I had asked Infrastructure Ontario to access the site to shoot a re-enactment of a congregation, and when I told them that it was going to be a site for thinking about Black memory and Black lives, they stopped communicating with me. A lot of my decision making went on around that. You’re trying to talk about the history of a particular site, and you literally have to jump the fence as a Black woman to tell the story of Black people. I eventually made the decision not to jump the fence to show the inability to have access. In order for you to speak about history, you have to become an activist.

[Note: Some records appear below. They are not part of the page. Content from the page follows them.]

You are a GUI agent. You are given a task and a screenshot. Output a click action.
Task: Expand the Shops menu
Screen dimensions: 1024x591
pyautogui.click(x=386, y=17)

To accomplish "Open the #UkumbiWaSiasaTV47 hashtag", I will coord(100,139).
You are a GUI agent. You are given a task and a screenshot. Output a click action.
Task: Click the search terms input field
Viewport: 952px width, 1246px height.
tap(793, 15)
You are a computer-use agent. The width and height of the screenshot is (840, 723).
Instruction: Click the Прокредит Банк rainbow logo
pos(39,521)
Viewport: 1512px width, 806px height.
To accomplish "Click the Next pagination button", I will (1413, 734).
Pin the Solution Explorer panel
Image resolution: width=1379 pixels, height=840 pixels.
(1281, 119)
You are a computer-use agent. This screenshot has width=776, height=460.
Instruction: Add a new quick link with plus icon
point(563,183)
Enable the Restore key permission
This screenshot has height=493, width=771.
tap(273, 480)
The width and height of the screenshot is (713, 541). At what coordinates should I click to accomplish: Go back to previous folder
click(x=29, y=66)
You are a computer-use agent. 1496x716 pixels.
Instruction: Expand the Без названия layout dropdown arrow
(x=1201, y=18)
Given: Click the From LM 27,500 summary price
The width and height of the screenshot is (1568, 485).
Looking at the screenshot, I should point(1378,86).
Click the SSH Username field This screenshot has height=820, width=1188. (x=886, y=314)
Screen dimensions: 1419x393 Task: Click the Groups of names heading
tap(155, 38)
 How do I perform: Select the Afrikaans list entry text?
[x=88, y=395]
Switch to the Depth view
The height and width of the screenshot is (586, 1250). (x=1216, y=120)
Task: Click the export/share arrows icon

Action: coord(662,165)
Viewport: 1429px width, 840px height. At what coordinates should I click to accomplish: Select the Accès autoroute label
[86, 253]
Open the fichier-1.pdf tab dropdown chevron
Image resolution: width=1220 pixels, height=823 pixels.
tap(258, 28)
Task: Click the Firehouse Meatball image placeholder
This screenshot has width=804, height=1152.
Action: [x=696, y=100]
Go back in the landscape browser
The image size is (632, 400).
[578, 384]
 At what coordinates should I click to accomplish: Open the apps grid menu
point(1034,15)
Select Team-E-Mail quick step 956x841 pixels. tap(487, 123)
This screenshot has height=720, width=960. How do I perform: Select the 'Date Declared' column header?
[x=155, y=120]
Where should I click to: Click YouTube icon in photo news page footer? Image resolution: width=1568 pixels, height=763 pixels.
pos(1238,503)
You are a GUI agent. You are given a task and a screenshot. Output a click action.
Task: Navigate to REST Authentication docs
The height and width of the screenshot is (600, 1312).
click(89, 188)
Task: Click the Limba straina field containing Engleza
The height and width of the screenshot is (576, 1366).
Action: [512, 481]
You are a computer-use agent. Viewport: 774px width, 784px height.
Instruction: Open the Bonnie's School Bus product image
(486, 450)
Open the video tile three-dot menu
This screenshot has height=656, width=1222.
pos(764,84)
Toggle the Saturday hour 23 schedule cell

There’s two different photo pieces that came out: one is a four part, and one is a single image. The four part is a woman who is standing in four different directions right in front of the lock of the boarding that prevented people from entering, and she does a ritual where she turns to the four directions. She’s standing on top of a Vèvè which is a Haitian voodoo symbol that represents the guardian of the crossroads. Behind her I drew a Congolese cosmogram which symbolizes life, death, after life and rebirth. There are crossroads all around her, and then she makes these crossroads with her body. She doesn’t look back to the viewer until she’s done – she came with a purpose, which is important for me in thinking about not responding to a white gaze.

There’s another image that was shot inside the Church of Holy Trinity, which is the oldest and only standing structure from the war in this area. We re-enacted a congregation with people in different positions in the community. They are all wearing Victorian mourning clothing, so as to disregard the spaces that forget Black bodies, and to think about spaces that are purely about remembering them. They are all facing the audience in a dead pan expression. It’s not an expression of sadness, it’s not an expression of happiness either. It’s an expression where you as an audience member have to implicate yourself because you have to decide how to feel in relation to them looking back to you.

Finally, the AGO asked me to do First Thursdays, and we re-enacted the re-enactment. We re-staged the Church of Holy Trinity image. I worked with 30 artists, community leaders, activists, my mother, my aunts, and we walked across the AGO atrium. From a DJ booth I called out the names of all of the Black residents who would have lived in the Ward at that time; the names were given to me by UofT researcher Daniel Panneton. It took 40 minutes for everyone to walk across the space, and at the center, they turned and remade the image that’s in the picture. At that point I started to call out the names of mainly men who had been shot by the police or had died violently in Toronto. For a lot of performers, it was their first time in the AGO, and they told me that they never felt like they could take up space like this. It was such an emotional experience. For the audience members who were Black, or people of colour, I could feel a protection over them during the performance, and as soon as it ended, I felt the reclaiming of the space.

Is there anything else that you’d like to add?

I am increasingly moving back home as a caribbean woman artist and thinking about the ways the infrastructure, innovation, politics and festivals of the Caribbean influence my work. I have been experimenting more with sculpture and performance as integral parts of my work and want to see how these forms will continue impacting my photography.